Segment Start: RECORDS FOR THE EXERCISE

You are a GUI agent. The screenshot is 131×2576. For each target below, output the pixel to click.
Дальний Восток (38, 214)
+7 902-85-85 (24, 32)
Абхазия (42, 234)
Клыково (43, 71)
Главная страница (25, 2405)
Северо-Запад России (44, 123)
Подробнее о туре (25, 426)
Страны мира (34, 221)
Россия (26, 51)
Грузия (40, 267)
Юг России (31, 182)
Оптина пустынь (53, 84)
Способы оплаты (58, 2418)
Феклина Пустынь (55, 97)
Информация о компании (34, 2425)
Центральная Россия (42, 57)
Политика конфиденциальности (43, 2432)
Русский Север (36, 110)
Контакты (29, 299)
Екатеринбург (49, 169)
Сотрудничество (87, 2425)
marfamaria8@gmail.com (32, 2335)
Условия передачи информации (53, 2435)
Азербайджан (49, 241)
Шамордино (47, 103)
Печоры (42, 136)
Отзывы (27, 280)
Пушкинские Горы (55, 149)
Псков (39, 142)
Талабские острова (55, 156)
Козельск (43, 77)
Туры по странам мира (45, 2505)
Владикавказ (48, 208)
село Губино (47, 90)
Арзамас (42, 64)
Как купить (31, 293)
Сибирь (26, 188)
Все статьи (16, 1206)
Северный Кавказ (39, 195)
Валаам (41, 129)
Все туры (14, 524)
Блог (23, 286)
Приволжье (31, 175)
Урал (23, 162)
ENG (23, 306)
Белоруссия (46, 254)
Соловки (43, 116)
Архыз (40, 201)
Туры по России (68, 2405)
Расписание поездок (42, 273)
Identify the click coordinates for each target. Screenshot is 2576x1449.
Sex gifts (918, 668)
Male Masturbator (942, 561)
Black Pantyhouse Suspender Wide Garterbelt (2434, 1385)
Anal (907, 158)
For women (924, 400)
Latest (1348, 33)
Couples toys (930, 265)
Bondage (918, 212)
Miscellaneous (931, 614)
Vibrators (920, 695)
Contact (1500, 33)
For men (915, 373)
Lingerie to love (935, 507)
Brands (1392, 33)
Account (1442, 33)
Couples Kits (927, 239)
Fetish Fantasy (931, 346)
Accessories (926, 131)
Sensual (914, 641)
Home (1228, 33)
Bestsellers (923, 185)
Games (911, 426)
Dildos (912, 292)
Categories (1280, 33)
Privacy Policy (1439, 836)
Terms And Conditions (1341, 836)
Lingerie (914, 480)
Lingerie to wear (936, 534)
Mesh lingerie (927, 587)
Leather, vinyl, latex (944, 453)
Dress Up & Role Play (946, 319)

Segment End: RECORDS FOR THE EXERCISE

> _WORK ORDER_
Print, without alteration, only the lines above between the one holding "Сотрудничество (87, 2425)" and the one holding "Black Pantyhouse Suspender", inclusive.

> _TASK SOLUTION_
Сотрудничество (87, 2425)
marfamaria8@gmail.com (32, 2335)
Условия передачи информации (53, 2435)
Азербайджан (49, 241)
Шамордино (47, 103)
Печоры (42, 136)
Отзывы (27, 280)
Пушкинские Горы (55, 149)
Псков (39, 142)
Талабские острова (55, 156)
Козельск (43, 77)
Туры по странам мира (45, 2505)
Владикавказ (48, 208)
село Губино (47, 90)
Арзамас (42, 64)
Как купить (31, 293)
Сибирь (26, 188)
Все статьи (16, 1206)
Северный Кавказ (39, 195)
Валаам (41, 129)
Все туры (14, 524)
Блог (23, 286)
Приволжье (31, 175)
Урал (23, 162)
ENG (23, 306)
Белоруссия (46, 254)
Соловки (43, 116)
Архыз (40, 201)
Туры по России (68, 2405)
Расписание поездок (42, 273)
Identify the click coordinates for each target. Screenshot is 2576x1449.
Sex gifts (918, 668)
Male Masturbator (942, 561)
Black Pantyhouse Suspender Wide Garterbelt (2434, 1385)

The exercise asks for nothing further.